Ils ne peuvent pas constituer une grammaire. Chacun a son propre alphabet pour rentrer sur le plateau. Les comédiens puisent partout, ils puisent dans leur enfance, comme tout le monde. Et je pense qu’il faut être soi-même, en scène. Il ne faut pas jouer à quelque chose bien. Il faut être. Pas jouer. Quand on demandait à Edwige Feuillère ce qu’elle dirait à ses élèves si elle en avait, elle répondait « Je leur dirais une seule chose : soyez vous-mêmes ». C’est très difficile… Enfin j’ai lu un peu Jouvet, que j’ai trouvé très intéressant, et que Vitez adorait.
Avez-vous été marquée par quelques grandes figures d’acteurs ou d’actrices ?
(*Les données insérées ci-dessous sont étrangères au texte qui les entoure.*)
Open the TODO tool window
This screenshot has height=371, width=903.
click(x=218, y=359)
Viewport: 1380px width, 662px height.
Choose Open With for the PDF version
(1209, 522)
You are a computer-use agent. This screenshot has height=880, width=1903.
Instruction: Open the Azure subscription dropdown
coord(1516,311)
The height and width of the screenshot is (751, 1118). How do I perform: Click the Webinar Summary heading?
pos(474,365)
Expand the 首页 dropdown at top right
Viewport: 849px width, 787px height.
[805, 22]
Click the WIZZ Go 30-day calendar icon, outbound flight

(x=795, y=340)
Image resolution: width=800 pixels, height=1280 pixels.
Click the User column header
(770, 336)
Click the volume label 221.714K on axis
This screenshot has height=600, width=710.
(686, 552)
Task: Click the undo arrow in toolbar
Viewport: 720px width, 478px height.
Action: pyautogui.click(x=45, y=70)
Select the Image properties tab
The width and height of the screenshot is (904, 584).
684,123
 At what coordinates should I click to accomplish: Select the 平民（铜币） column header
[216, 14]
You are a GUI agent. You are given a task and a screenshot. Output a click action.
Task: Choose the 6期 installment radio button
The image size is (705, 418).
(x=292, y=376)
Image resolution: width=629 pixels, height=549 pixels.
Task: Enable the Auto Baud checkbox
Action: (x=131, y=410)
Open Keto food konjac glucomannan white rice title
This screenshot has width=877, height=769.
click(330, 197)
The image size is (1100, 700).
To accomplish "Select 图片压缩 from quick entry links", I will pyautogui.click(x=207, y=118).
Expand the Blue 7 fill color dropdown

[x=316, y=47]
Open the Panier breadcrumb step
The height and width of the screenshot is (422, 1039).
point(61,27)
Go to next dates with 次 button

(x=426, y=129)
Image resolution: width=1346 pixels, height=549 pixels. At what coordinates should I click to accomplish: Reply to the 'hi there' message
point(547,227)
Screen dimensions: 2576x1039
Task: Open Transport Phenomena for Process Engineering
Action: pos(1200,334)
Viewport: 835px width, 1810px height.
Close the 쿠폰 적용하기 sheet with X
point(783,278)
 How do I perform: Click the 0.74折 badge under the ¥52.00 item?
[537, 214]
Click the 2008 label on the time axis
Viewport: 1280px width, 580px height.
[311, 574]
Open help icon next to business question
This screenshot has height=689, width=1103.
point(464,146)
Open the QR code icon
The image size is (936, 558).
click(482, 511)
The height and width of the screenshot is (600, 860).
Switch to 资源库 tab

Avant d’entrer au Conservatoire, j’ai été un peu chez Tania Balachova, qui avait une personnalité extraordinaire, et tellement de charme et d’intelligence. Beaucoup de comédiens sont passés par chez elle : Vitez, Tatiana Moukhine, Delphine Seyrig, Laurent Terzieff, Catherine Sellers… Elle prenait tous ceux qui avaient été refoulés des autres cours. Si l’on joue d’une certaine façon maintenant, cela vient peut-être de Tania Balachova, alors même que les élèves d’aujourd’hui ne l’ont pas connue et n’en ont jamais entendu parler. Je me souviens notamment avoir rencontré des élèves de l’ERAC[10] lorsque nous jouions Tennessee Williams[11] à Nice. Nous avons engagé la discussion après les représentations, et je les ai trouvés très intelligents. Or ils avaient eu comme professeurs Madeleine Marion et Redjep Mitrovitsa, lui-même élève de Vitez qui s’était formé avec Balachova. Je pense qu’il y a une transmission, mais on n’est peut-être pas toujours conscient des raisons pour lesquelles on joue de telle façon. Ça serpente en dessous, dans le non-dit, puisque nous n’avons pas de technique. Personne ne peut revendiquer d’avoir « la technique Balachova ».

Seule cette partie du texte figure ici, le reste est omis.